Vicario censuro, y que no hablo a usted sino de Pepita Jiménez. Pero esto es


natural. Aquí no se habla de otra cosa. Se diría que todo el lugar está lleno del


espíritu, del pensamiento, de la imagen de esta singular mujer, que yo no acierto


aún a determinar si es un ángel o una refinada coqueta llena de astucia instintiva,


aunque los términos parezcan contradictorios. Porque lo que es con plena


conciencia estoy convencido de que esta mujer no es coqueta ni sueña en ganarse


voluntades para satisfacer su vanagloria.

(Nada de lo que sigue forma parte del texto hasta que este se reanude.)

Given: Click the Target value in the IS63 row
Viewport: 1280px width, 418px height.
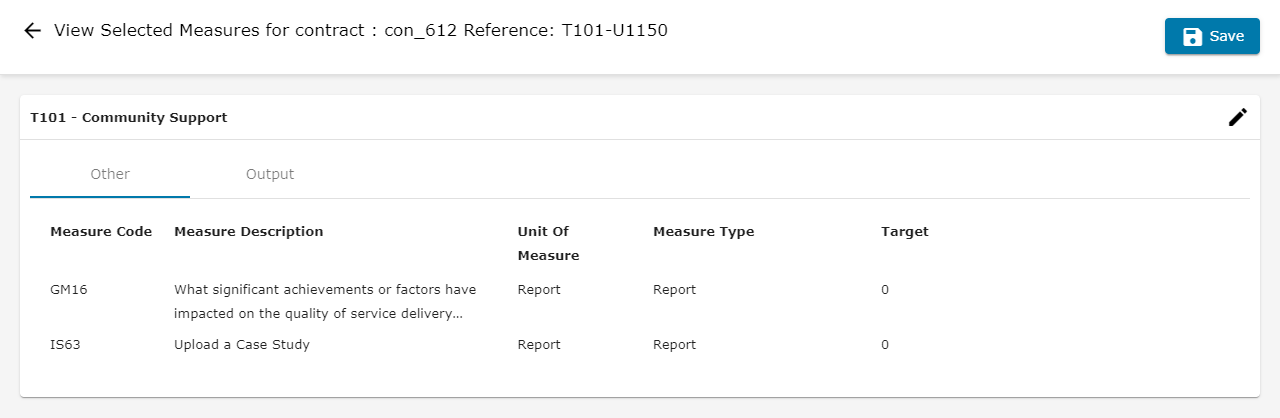Looking at the screenshot, I should click(x=885, y=345).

Hay sinceridad y candor en Pepita Jiménez. No hay más que verla para


creerlo así. Su andar airoso y reposado, su esbelta estatura, lo terso y despejado


de su frente, la suave y pura luz de sus miradas, todo se concierta en un ritmo


adecuado, todo se une en perfecta armonía, donde no se descubre nota que


disuene.


¡Cuánto me pesa de haber venido por aquí y de permanecer aquí tan largo


tiempo! Había pasado la vida en casa de usted y en el Seminario; no había visto


ni tratado más que a mis compañeros y maestros; nada conocía del mundo sino


por especulación y teoría; y de pronto, aunque sea en un lugar, me veo lanzado


en medio del mundo, y distraído de mis estudios, meditaciones y oraciones por mil objetos profanos.